The residual ACF and PACF all look fine too. So it seems like we have arrived at the final model? Not really. If you look the output from fit2, we see that the one coefficient in ARMA(1,2) is not significant, that is, \(\theta_1\). Its estimate is less than twice of the standard error. Therefore, we can further simplify the model by suppressing \(\theta_1=0\). Here is the code for doing this regularization.
##
## Call:
## arima(x = case2, order = c(1, 0, 2), fixed = c(NA, 0, NA, NA))
##
## Coefficients:
## ar1 ma1 ma2 intercept
## 0.7376 0 0.3414 6.0207
## s.e. 0.0770 0 0.1064 0.3319
##
## sigma^2 estimated as 0.4412: log likelihood = -101.67, aic = 211.34As we can see all coefficients are significant. The residual below look fine too.

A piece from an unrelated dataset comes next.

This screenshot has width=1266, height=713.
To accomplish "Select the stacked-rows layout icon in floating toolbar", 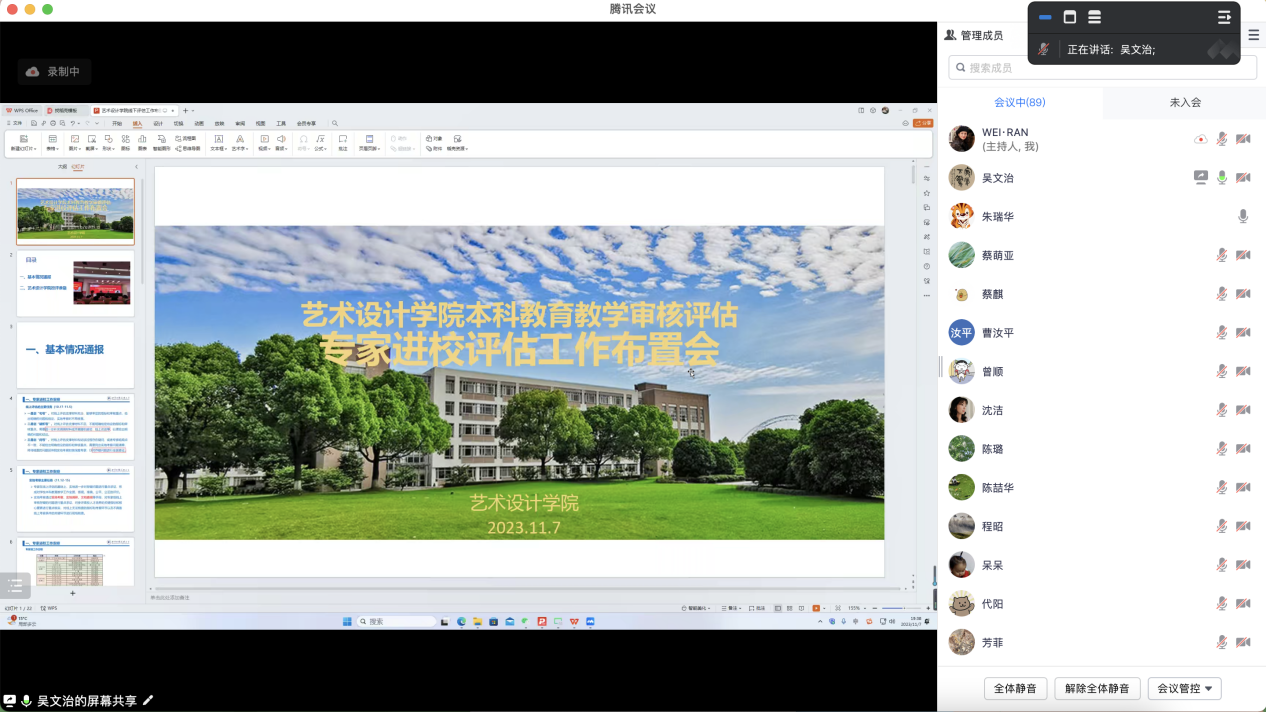I will point(1094,17).
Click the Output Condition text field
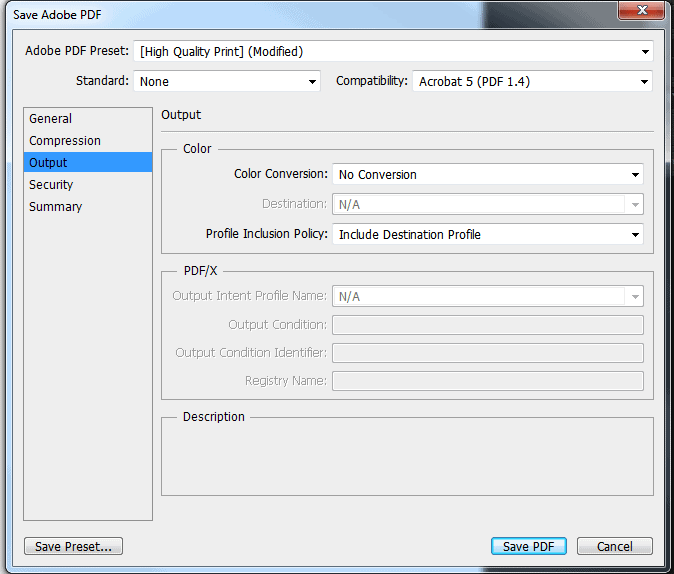 tap(487, 325)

So our final model is ARMA(1,2) with \(\theta_1=0\).
In fact, if we recall the ACF of MA(2) with \(\theta_1=0\) at lag of 1 is \(\rho_1 = \frac{-\theta_1+\theta_1 \theta_2}{1+\theta_1^2 + \theta_2^2} = 0\), we have
n=20000
ts1=arima.sim(n = n, list(ma = c(0, 0.5)), sd = 1)
par(mfrow=c(1,2))
acf(ts1,ylim=c(-1,1),lag.max=10)
pacf(ts1,ylim=c(-1,1),lag.max=10)
Our final model is
\[\begin{align*} (1 - \phi_{01} B ) (Z_t - \mu) &= (1 - \theta_{1} B - \theta_{2} B^2) a_t\\ (1 - 0.7376 B ) (Z_t - 6.0207) &= (1 - 0 B - 0.3414 B^2) a_t\\ (1 - 0.7376 B ) (Z_t - 6.0207) &= (1 - 0.3414 B^2) a_t \end{align*}\] where \(a_t \sim N(0,\sigma^2_a=0.4412)\).